João desmontou da parceira apressada e recostou-se, sem jeito, no colchão moldado em concha por milhares de corpos cansados como o seu. Ela tomou o rolo de papel e deu-lhe uma tira de palmo e meio de comprimento para que se limpasse. Depois, fez um bolo para seu uso e levou-o ao meio das pernas, em movimentos ritmados e decididos. Por fim, puxou de sob a cama uma bacia plástica, acocorou-se sobre ela e jogou umas mãozadas de água para lavar as partes usadas. João mal pôde espiar a meia distância a boceta gorducha de pêlos quase rapados, enfeitada com um bigodinho de Hitler disposto na vertical.

Foi para ele uma noite memorável e, ao mesmo tempo, crivada de pequenas decepções: a loirinha de verde que havia perdido para o Bocão, os peitos escondidos no sutiã irremovível da parceira, os impasses do não-saber, sua expulsão precoce da cama e, depois, do quarto.

Só três guris voltaram juntos para o bairro pelo ônibus Glória-Gruta, sem dizer mais palavras do que o necessário: Márcio, Alvinho e João. Viviam um momento de ebulição interior. João tentava acalmar o espírito agitado, colando o rosto ao vidro frio e suado da janela do coletivo.

Bocão diria, depois, que havia ficado para dormir, pois sua parceira – a lindinha da lingerie verde - não queria deixá-lo partir, tão gostoso havia sido. Ninguém acreditou, o amigo fazia jus ao apelido, mas não houve contestações explícitas. Achavam justo manter em resguardo interior a experiência vivida e havia um bom grau de conivência com pequenos exageros ou com a sonegação de informações que podiam ser condenáveis. Compartiam apenas as atitudes que reafirmavam sua virilidade e o quanto haviam feito gemer as suas putas. Também dividiam entre si os pequenos detalhes anatômicos extraordinários – a cicatriz transversal na barriga de uma, a tatuagem de Jesus Cristo no ombro de outra, as tetas imensas da terceira, o bigodinho de Hitler.

O sincopado Sheila-Sofia tornou-se um mantra repetitivo para sessões de masturbação.

João voltou a pisar uma única vez no assoalho balançante da Capixaba. Na segunda oportunidade, mais seguro dos passos que havia de dar, escolheu a loira magrinha, especialista em inflar os egos juvenis. Ela correspondeu ao esperado: deixou-a contemplá-la todinha, ofereceu-lhe os seios para mamar, chamou-o três vezes de “gostoso” e gemeu como uma doida atacada por um gorila.
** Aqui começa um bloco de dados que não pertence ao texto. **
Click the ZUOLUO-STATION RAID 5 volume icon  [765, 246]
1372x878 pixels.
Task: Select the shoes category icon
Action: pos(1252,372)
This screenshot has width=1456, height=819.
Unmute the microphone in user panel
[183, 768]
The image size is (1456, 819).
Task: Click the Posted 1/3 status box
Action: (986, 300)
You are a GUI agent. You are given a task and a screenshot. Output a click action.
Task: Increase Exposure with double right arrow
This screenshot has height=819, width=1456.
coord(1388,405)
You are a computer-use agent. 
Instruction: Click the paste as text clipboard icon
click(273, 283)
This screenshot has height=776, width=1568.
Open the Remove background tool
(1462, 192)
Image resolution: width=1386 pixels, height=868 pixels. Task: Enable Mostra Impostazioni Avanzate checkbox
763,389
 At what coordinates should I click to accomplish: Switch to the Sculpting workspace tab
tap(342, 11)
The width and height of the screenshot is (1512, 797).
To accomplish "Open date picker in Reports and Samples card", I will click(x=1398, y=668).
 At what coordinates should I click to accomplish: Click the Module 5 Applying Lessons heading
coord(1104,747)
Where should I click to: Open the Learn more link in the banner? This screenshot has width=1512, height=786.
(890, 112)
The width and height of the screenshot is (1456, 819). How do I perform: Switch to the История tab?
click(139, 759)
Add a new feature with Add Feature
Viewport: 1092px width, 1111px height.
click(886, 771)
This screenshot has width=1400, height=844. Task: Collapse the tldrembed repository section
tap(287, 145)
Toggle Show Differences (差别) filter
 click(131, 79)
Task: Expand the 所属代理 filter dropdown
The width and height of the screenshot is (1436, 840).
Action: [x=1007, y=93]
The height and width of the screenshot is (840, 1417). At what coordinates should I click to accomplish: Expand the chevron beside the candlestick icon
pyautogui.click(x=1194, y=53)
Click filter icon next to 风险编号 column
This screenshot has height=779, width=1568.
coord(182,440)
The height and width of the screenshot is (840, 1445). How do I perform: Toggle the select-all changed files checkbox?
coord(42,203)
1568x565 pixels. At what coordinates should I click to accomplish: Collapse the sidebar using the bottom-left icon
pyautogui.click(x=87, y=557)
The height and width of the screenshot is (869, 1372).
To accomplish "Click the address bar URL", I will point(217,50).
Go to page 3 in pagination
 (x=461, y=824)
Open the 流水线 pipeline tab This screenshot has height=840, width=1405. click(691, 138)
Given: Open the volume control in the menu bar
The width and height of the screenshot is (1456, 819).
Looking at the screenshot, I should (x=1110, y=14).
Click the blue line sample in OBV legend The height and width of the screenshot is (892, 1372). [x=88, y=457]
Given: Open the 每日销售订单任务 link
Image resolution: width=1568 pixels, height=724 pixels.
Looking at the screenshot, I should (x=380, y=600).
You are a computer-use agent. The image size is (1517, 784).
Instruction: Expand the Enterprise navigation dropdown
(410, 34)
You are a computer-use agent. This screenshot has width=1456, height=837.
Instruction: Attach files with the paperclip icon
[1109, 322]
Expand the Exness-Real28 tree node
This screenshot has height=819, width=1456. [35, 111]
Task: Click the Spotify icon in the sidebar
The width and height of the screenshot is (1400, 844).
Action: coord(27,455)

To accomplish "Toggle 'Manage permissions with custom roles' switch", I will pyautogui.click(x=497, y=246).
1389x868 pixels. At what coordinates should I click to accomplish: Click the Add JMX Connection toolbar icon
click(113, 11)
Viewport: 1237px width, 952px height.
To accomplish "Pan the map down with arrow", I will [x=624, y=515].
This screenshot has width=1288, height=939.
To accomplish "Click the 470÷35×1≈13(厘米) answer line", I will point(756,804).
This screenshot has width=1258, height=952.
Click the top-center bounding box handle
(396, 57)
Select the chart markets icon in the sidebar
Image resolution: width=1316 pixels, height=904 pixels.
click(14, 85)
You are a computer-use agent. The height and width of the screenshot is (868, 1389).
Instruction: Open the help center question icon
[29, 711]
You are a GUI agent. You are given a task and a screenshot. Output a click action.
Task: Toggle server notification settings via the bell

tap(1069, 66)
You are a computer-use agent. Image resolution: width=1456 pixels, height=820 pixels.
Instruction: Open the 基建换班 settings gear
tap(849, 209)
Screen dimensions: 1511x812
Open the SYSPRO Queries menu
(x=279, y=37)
Ao final, ficou brincando com o seu pênis tombado cheirando a clorofina e, sem demonstrar nenhum nojo, deu-lhe dois beijinhos travessos antes de se lavar na bacia.

Meses depois, o prédio onde ficava o cabaré foi condenado porque ameaçava ruir. Ninguém mais soube para que lado da cidade se mudara a Capixaba e seu esquadrão de moças escoladas.